▸ SHORT TASK
Can you retype every item below, character for character?

▸ TASK INPUTS

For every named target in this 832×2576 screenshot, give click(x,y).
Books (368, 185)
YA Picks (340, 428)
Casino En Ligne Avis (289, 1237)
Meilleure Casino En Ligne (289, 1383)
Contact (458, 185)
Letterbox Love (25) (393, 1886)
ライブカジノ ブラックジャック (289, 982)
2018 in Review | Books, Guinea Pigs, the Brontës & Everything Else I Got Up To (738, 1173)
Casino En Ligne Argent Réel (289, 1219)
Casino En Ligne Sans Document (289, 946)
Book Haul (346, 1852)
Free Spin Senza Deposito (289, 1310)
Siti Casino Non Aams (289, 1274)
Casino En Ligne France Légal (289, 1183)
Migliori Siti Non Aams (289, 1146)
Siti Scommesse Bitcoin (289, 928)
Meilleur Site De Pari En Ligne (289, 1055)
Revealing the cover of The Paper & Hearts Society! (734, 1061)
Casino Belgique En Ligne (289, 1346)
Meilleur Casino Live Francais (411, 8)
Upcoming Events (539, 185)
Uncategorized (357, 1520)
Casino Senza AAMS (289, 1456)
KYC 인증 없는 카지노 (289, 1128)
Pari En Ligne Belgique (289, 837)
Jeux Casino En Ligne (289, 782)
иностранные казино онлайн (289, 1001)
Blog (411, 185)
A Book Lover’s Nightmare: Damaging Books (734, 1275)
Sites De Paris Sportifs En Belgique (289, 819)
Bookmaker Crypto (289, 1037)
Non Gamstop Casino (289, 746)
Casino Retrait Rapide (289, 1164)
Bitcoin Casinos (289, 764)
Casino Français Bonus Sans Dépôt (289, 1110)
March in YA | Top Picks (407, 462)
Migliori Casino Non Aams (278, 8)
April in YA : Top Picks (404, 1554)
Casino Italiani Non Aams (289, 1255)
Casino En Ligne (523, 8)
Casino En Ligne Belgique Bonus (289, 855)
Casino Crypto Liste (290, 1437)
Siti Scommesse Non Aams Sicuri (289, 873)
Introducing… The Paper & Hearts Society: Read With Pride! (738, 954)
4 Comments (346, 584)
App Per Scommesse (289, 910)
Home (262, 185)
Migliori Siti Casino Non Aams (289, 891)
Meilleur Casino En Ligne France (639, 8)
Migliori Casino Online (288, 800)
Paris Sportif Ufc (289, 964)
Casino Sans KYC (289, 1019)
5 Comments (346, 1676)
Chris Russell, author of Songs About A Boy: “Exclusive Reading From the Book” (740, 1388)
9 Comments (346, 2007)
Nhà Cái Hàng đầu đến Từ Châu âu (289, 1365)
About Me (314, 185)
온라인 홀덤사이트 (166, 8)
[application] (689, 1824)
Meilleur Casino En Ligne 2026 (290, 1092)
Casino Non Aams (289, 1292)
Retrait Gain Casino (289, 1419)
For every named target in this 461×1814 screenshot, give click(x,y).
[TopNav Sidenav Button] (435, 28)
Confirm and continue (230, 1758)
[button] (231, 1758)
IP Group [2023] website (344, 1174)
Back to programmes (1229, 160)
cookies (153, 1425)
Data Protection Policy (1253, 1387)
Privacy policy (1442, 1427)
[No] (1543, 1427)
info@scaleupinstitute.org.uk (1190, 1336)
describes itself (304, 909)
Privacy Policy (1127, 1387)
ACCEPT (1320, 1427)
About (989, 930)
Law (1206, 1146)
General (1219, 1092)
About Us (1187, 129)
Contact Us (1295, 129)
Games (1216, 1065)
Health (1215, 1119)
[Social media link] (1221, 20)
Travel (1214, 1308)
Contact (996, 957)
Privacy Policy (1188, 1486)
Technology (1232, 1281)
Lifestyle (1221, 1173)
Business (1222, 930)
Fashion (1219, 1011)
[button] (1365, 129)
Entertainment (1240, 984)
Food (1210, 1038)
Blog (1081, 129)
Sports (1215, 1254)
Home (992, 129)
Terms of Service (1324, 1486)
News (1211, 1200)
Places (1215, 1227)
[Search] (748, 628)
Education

▸ FINAL RESULT
For every named target in this 832×2576 screenshot, give click(x,y).
Books (368, 185)
YA Picks (340, 428)
Casino En Ligne Avis (289, 1237)
Meilleure Casino En Ligne (289, 1383)
Contact (458, 185)
Letterbox Love (25) (393, 1886)
ライブカジノ ブラックジャック (289, 982)
2018 in Review | Books, Guinea Pigs, the Brontës & Everything Else I Got Up To (738, 1173)
Casino En Ligne Argent Réel (289, 1219)
Casino En Ligne Sans Document (289, 946)
Book Haul (346, 1852)
Free Spin Senza Deposito (289, 1310)
Siti Casino Non Aams (289, 1274)
Casino En Ligne France Légal (289, 1183)
Migliori Siti Non Aams (289, 1146)
Siti Scommesse Bitcoin (289, 928)
Meilleur Site De Pari En Ligne (289, 1055)
Revealing the cover of The Paper & Hearts Society! (734, 1061)
Casino Belgique En Ligne (289, 1346)
Meilleur Casino Live Francais (411, 8)
Upcoming Events (539, 185)
Uncategorized (357, 1520)
Casino Senza AAMS (289, 1456)
KYC 인증 없는 카지노 (289, 1128)
Pari En Ligne Belgique (289, 837)
Jeux Casino En Ligne (289, 782)
иностранные казино онлайн (289, 1001)
Blog (411, 185)
A Book Lover’s Nightmare: Damaging Books (734, 1275)
Sites De Paris Sportifs En Belgique (289, 819)
Bookmaker Crypto (289, 1037)
Non Gamstop Casino (289, 746)
Casino Retrait Rapide (289, 1164)
Bitcoin Casinos (289, 764)
Casino Français Bonus Sans Dépôt (289, 1110)
March in YA | Top Picks (407, 462)
Migliori Casino Non Aams (278, 8)
April in YA : Top Picks (404, 1554)
Casino Italiani Non Aams (289, 1255)
Casino En Ligne (523, 8)
Casino En Ligne Belgique Bonus (289, 855)
Casino Crypto Liste (290, 1437)
Siti Scommesse Non Aams Sicuri (289, 873)
Introducing… The Paper & Hearts Society: Read With Pride! (738, 954)
4 Comments (346, 584)
App Per Scommesse (289, 910)
Home (262, 185)
Migliori Siti Casino Non Aams (289, 891)
Meilleur Casino En Ligne France (639, 8)
Migliori Casino Online (288, 800)
Paris Sportif Ufc (289, 964)
Casino Sans KYC (289, 1019)
5 Comments (346, 1676)
Chris Russell, author of Songs About A Boy: “Exclusive Reading From the Book” (740, 1388)
9 Comments (346, 2007)
Nhà Cái Hàng đầu đến Từ Châu âu (289, 1365)
About Me (314, 185)
온라인 홀덤사이트 (166, 8)
[application] (689, 1824)
Meilleur Casino En Ligne 2026 (290, 1092)
Casino Non Aams (289, 1292)
Retrait Gain Casino (289, 1419)
For every named target in this 461×1814 screenshot, give click(x,y).
[TopNav Sidenav Button] (435, 28)
Confirm and continue (230, 1758)
[button] (231, 1758)
IP Group [2023] website (344, 1174)
Back to programmes (1229, 160)
cookies (153, 1425)
Data Protection Policy (1253, 1387)
Privacy policy (1442, 1427)
[No] (1543, 1427)
info@scaleupinstitute.org.uk (1190, 1336)
describes itself (304, 909)
Privacy Policy (1127, 1387)
ACCEPT (1320, 1427)
About (989, 930)
Law (1206, 1146)
General (1219, 1092)
About Us (1187, 129)
Contact Us (1295, 129)
Games (1216, 1065)
Health (1215, 1119)
[Social media link] (1221, 20)
Travel (1214, 1308)
Contact (996, 957)
Privacy Policy (1188, 1486)
Technology (1232, 1281)
Lifestyle (1221, 1173)
Business (1222, 930)
Fashion (1219, 1011)
[button] (1365, 129)
Entertainment (1240, 984)
Food (1210, 1038)
Blog (1081, 129)
Sports (1215, 1254)
Home (992, 129)
Terms of Service (1324, 1486)
News (1211, 1200)
Places (1215, 1227)
[Search] (748, 628)
Education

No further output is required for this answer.